#### [Your task]
Only one portion of the data is to be written out: from the line bearing "Given: Open the" through the line bearing "1270x952 pixels.". Write it exactly as it appears.

#### [Extracted entries]

------------------------------------

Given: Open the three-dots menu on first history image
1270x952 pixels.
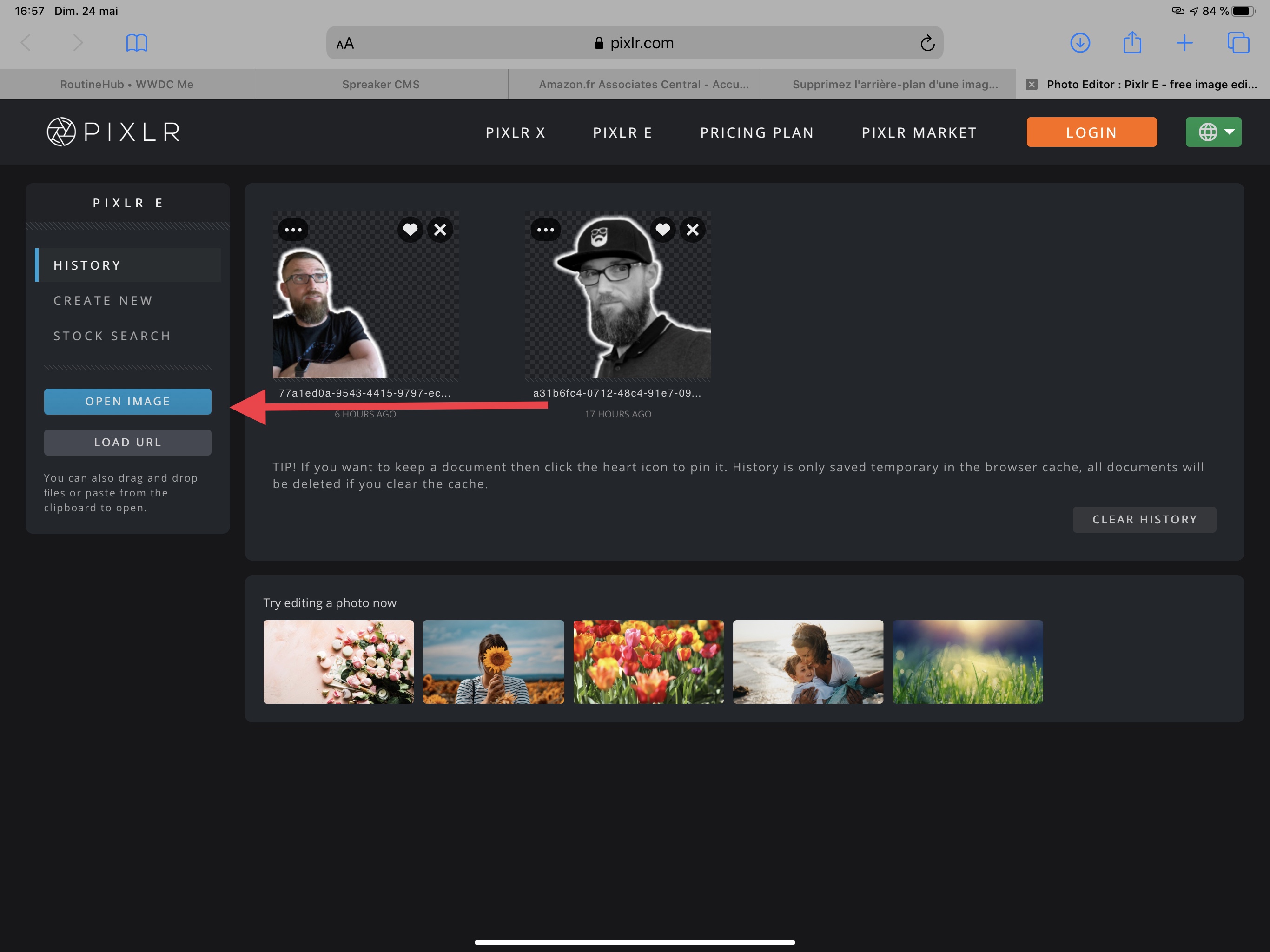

------------------------------------

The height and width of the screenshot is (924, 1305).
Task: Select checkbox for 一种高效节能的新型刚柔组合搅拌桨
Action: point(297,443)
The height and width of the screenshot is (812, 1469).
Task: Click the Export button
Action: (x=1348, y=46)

------------------------------------

#### [Solved problem]
Given: Open the three-dots menu on first history image
1270x952 pixels.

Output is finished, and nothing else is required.